ESG Investing

5 Examples of How Shareholder Engagement Can Enact Change


In addition to cultivating portfolios aligned with issues involving the environment, society, and governance (ESG), shareholder engagement is an important way for impact investors to bring about positive change.

According to Novethic, a French research institute focused on a sustainable economy, shareholder engagement can loosely be defined as an investor “taking a stand on ESG issues and demanding of the companies it targets that they meaningfully improve their practices.”

Activist shareholders have a number of avenues to engage companies on ESG issues. They can participate in proxy votes on annual meeting agendas or petition companies to add ESG resolutions to annual meetings. They can write letters to companies’ investor relations departments or have in-person meetings with senior executives or board members. If issues are determined to be unresolvable, they can sell their shares of companies that refuse to listen or appropriately respond.

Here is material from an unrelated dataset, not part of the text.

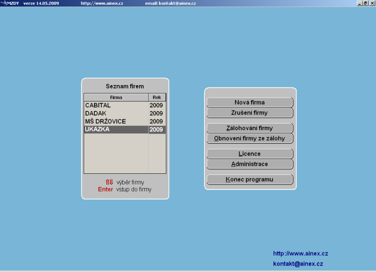Choose Obnovení firmy ze zálohy
The height and width of the screenshot is (272, 376).
[x=250, y=139]
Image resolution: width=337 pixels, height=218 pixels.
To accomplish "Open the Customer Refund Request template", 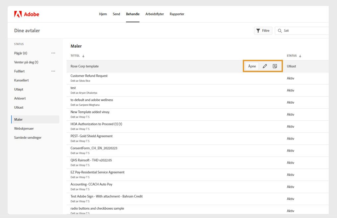I will coord(89,76).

Corporate governance solutions firm ISS Corporate Solutions argued that the increased communication resulting from shareholder engagement aids both shareholders and companies. “Being in regular contact benefits both parties by facilitating a better understanding of the company (for shareholders) as well as the views and policies of its institutional shareholders (for issuers),” said ISS. “If the only time your company reaches out to shareholders is when something bad is happening or about to happen, you can expect them to be wary to engage with and support you.”

Here are five examples of how shareholder engagement has pushed forward ESG principles.

1. Climate change is now on the agenda of many company boards. CalPERS, the California public pension investor, changed its corporate governance principles so that board members of the companies it owns should have expertise and background in climate change risk management. Both Shell and ExxonMobil have agreed to activist resolutions requiring them to report on risks from climate change.

2. Water scarcity is being openly discussed at company annual meetings. For many companies, water is a long-term risk and needs priority at the corporate strategy level. Large corporate users of water are devoting more time and resources to water management as a result of shareholder efforts.

3. Human rights violations are also being targeted by shareholders. Shareholder proposals from the American Federation of State, County and Municipal Employees Pension Plans have been addressed at annual meetings for Halliburton, McDonald’s, and Caterpillar, requiring the companies to conduct human rights due diligence to assess risks related to their business in countries like the Sudan.

4. Activist shareholders are focusing on political spending by companies to ensure that lobbying doesn’t encourage adoption of legislation that runs counter to ESG principles. Lobbying disclosure resolutions are garnering increasing institutional support, said the Interfaith Center on Corporate Responsibility (ICCR).

5. The ICCR also noted that global health has become an issue of concern for engaged shareholders. Activists are pressing pharmaceutical companies to make their patents on HIV/AIDS medicines available to the Medicines Patent Pool, which facilitates the manufacture of generic versions of branded drugs. At least six firms have placed drugs in the pool.

When shareholders commit to and advocate for a certain cause, the result can be sweeping changes in corporate policy and practice. While the shareholders of yore tended to take a more passive approach, according to Forbes, these examples show the value of staying engaged and having conversations with companies about ESG values.